Il dit : « T’es là, tu comprends rien, tu sais pas quoi faire. On se fait rafaler. T’écoutes les potes, des mecs, sincèrement, si ils connaissent un truc à l’Islam, moi, je suis imam. Ils s’engueulent sur la représentation du prophète. Tes potes. Tu cherches : les journalistes, les machins, je sais pas : il y a quelqu’un qui peut juste dire un truc pour aider ? Les mecs ils parlent amalgame, symbole, vivre-ensemble. Waouh. En face, ils ont des fusils d’assaut. »
Il dit : « Les manifs, j’y suis allé, dès le premier jour. Retourné. Jamais vu ça. Pas un mot. Les gens entre eux. Personne se parle. C’était de la gelée, de la gelée humaine. Hyper froid. Les mêmes slogans que t’avais vus à la télé. En fait, tout le monde le savait que, des phrases, ça nous aurait séparés. Alors c’était : dis rien, c’est un deuil. Quand la nuit tombe, le dimanche, avec le peuple qu’il y avait, tout le monde veut se barrer et, direct, ça pousse comme dans le RER, et tu retrouves tous les visages que tu connais : pas hostiles, OK, pas hostiles. Mais si ça c’est des gueules d’unité nationale, moi, je suis le dalaï-lama. »
Il dit : « Je suis angoissé. Putain. Je suis angoissé. »
Il regarde ses mômes qui courent autour de la table. L’aîné a des croûtes sur le visage, au-dessus de l’œil droit, sur le front, la pommette.
Il dit : « On sait pas ce qui s’est passé. Une bagarre. Ils veulent rien dire. Ils étaient une dizaine. Ils frappent pas fort en maternelle. Une bousculade. Leur maîtresse sait même pas combien ils étaient à se battre. Je lui ai demandé, il veut pas en parler. Tu sais ce qu’il m’a répondu : je suis pas un informateur ! »
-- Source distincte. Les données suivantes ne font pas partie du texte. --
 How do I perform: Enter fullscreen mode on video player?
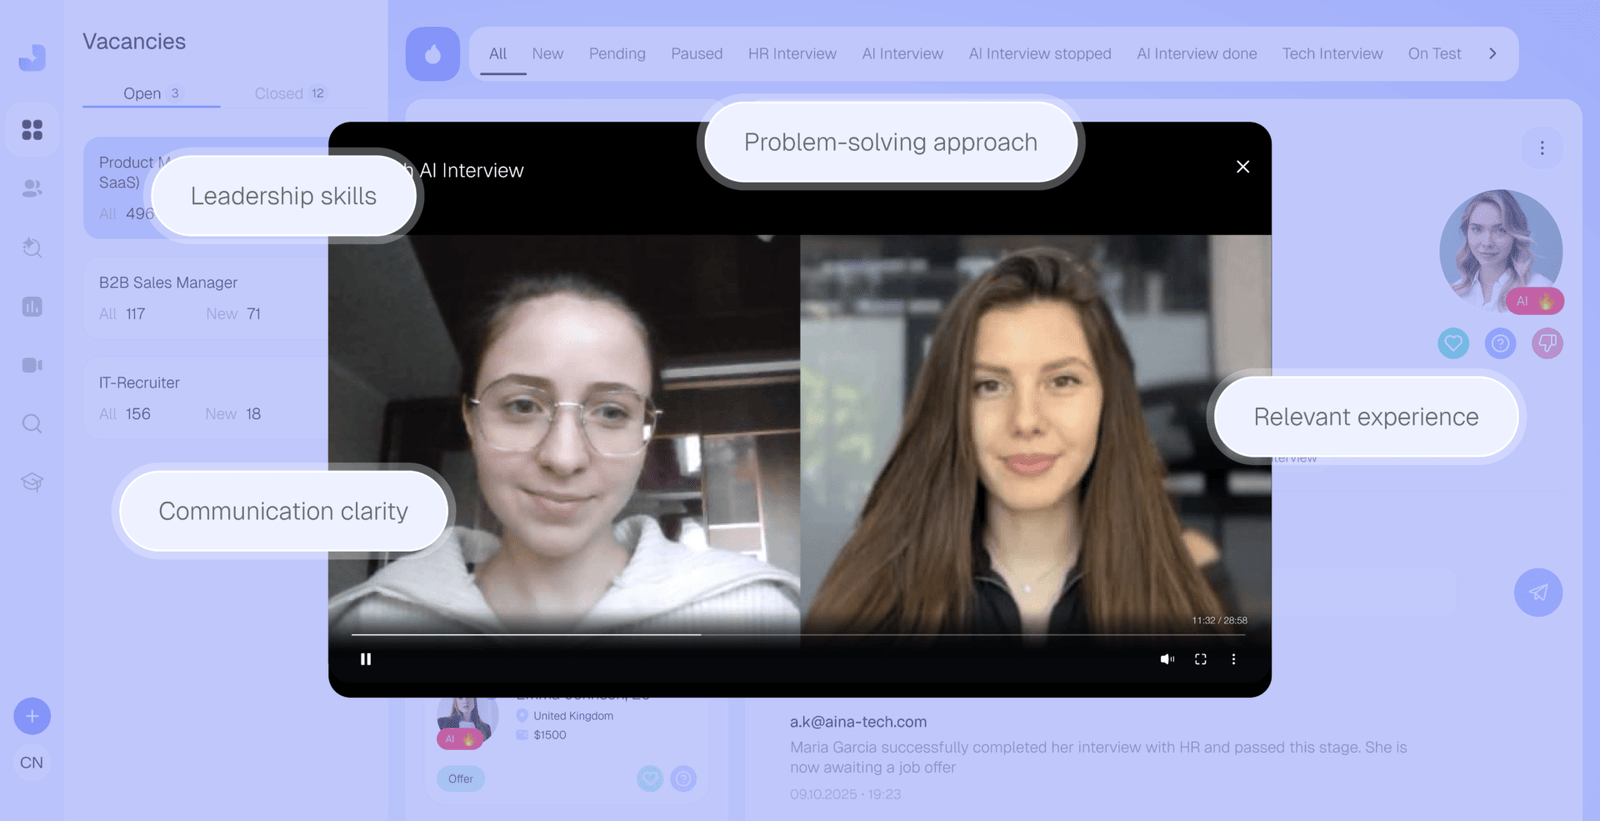coord(1200,659)
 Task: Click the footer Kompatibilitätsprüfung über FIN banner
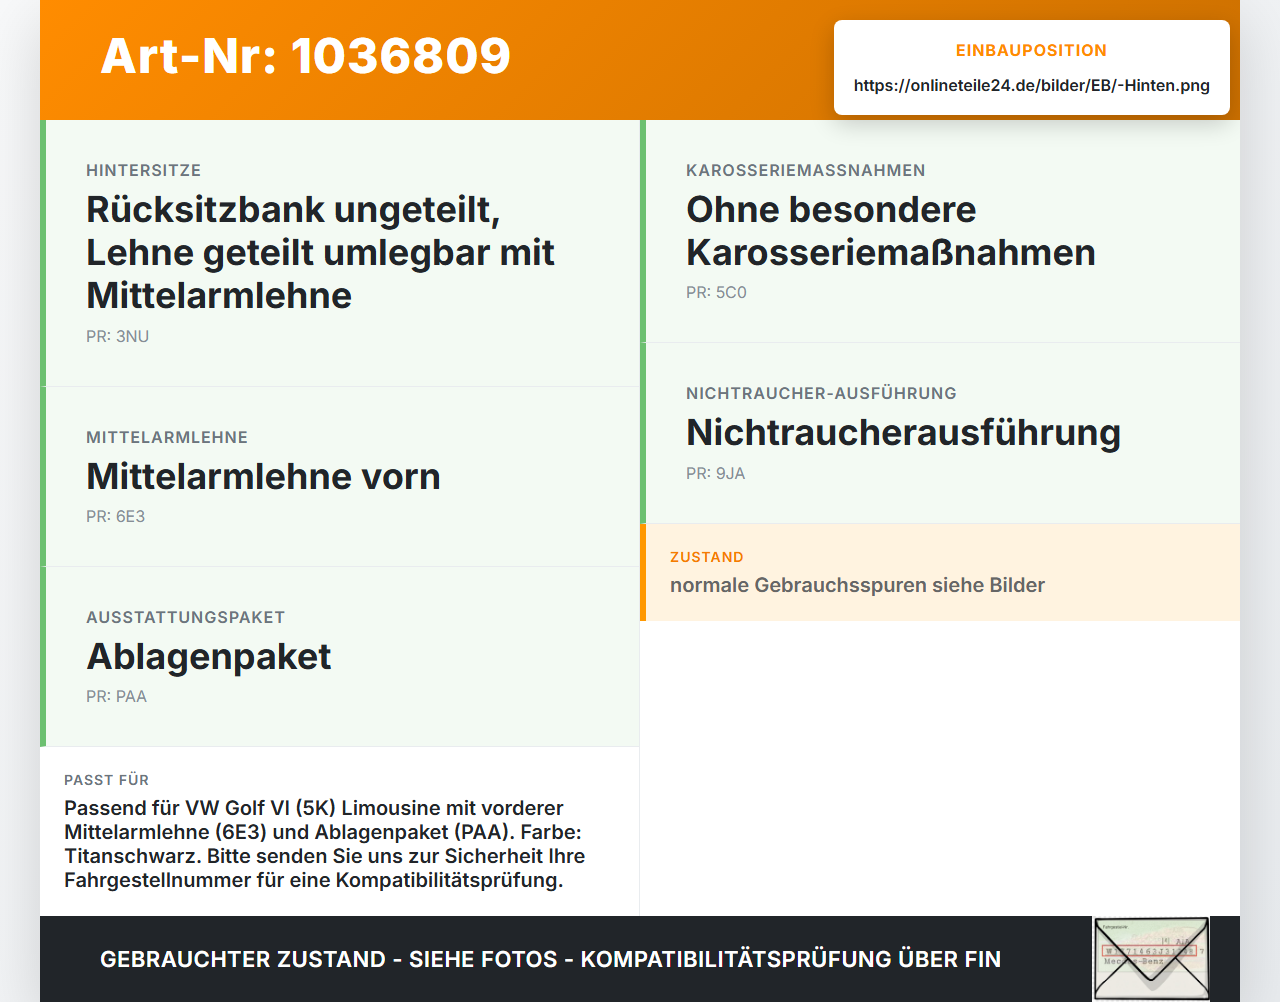coord(550,959)
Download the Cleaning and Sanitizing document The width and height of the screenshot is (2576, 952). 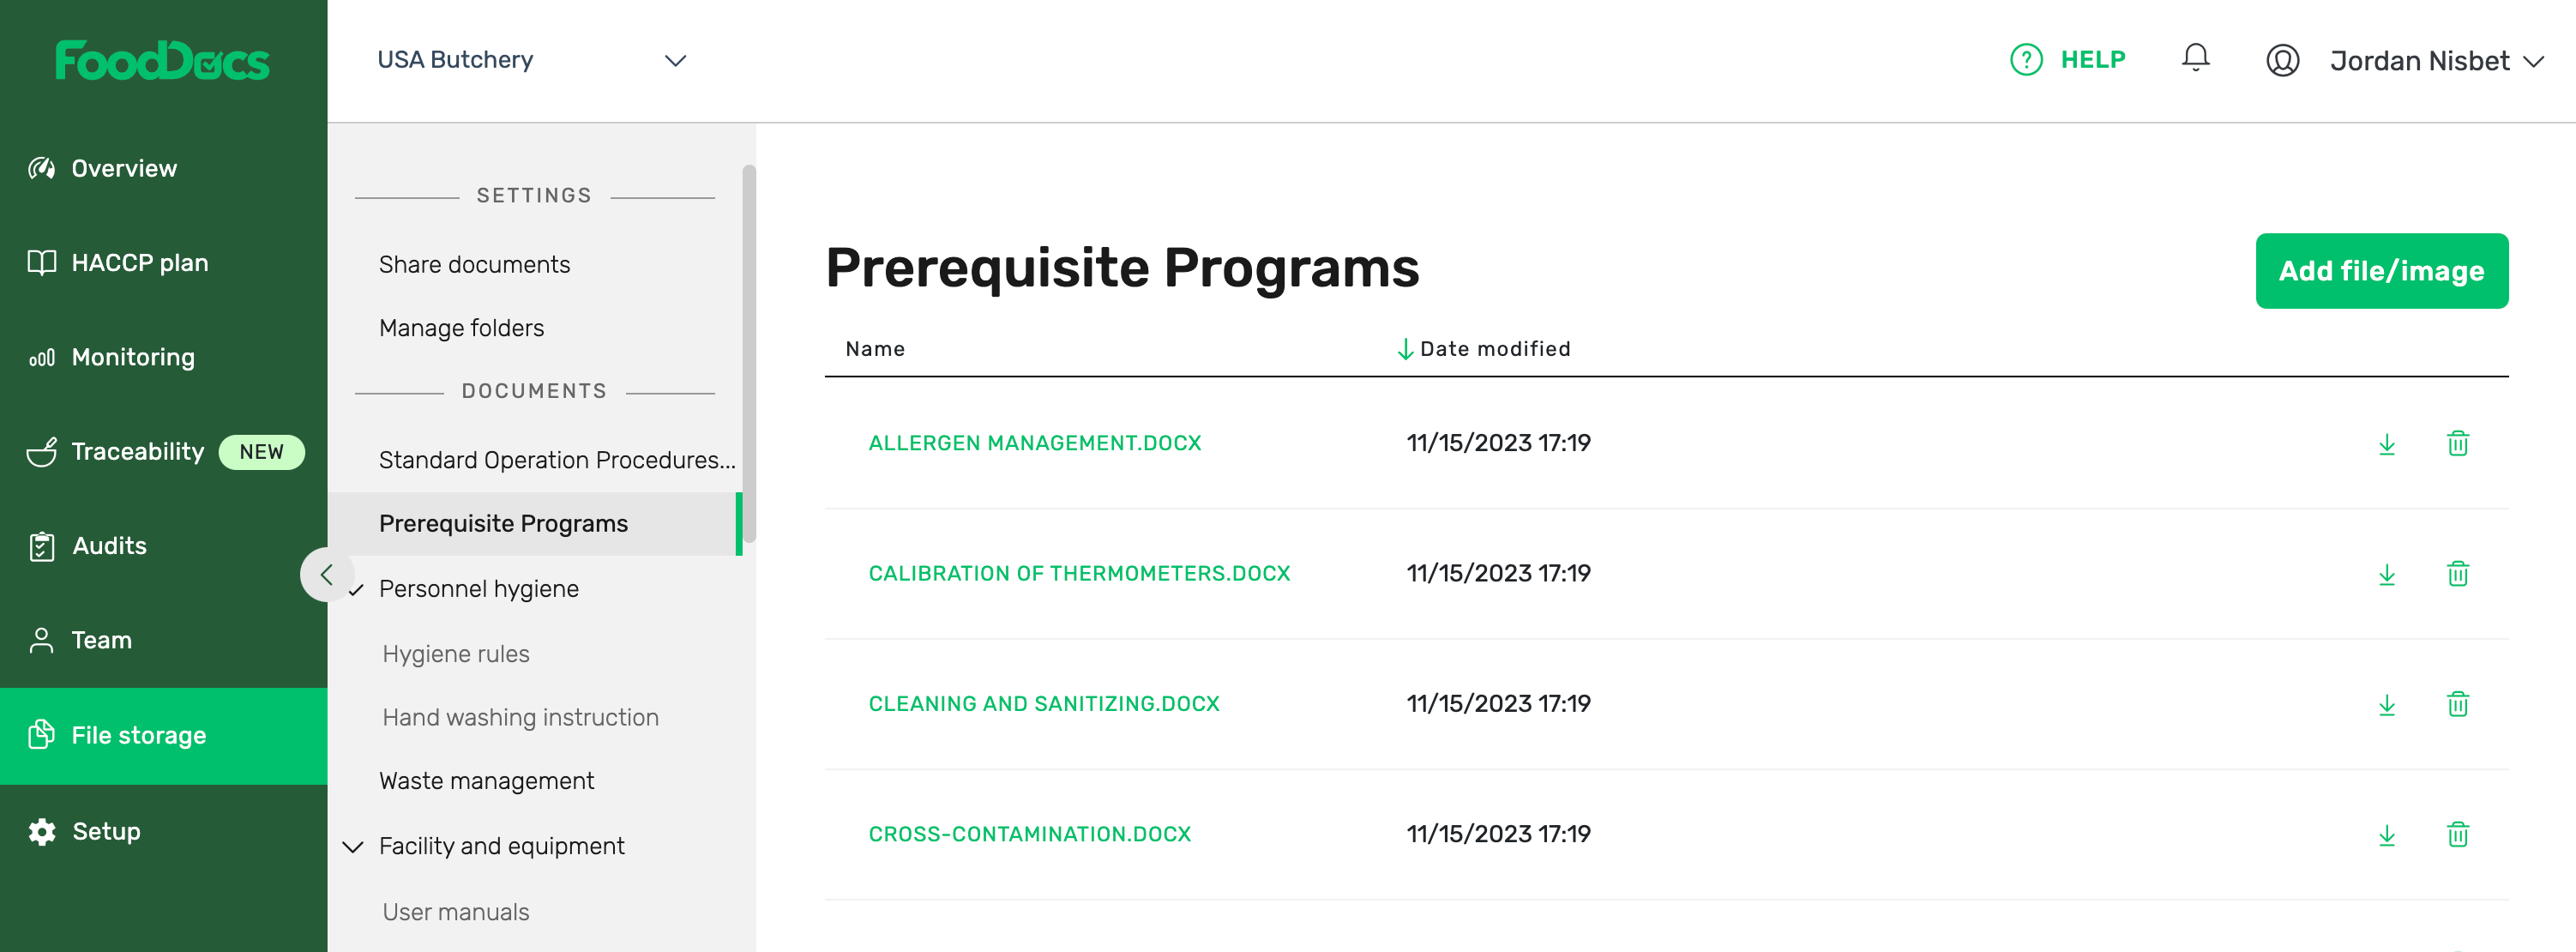tap(2386, 705)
Il dit : « Putain. Où est-ce qu’on est ? Qu’est-ce qui se passe… Déjà, on est en guerre ou pas ? Parce que, moi, j’ai toujours pas compris. »
Il ouvre des bières. Après les manifestations, le soir, ils ont invité les potes, les collègues. Tous les soirs : pizza. Comme des étudiants. Ils ont même fumé des pétards après avoir couché les garçons.
Parler. Parler beaucoup. Même si ça s’engueule. Même si ça tourne en boucle de parler. Se chauffer dans le brasero des présences.
Il dit : « Résister ? Je sais pas. Si ça craint pas, moi, je suis pas contre. On fait juste gaffe à cause des gosses. Mais, bon : résister à quoi, en fait ? J’achète leur numéro toutes les semaines ? Ça suffit ? Ou il faut lire des trucs en plus, des livres ? En vrai. Qu’est-ce que je peux : faire ! Pas penser : faire ! Action. »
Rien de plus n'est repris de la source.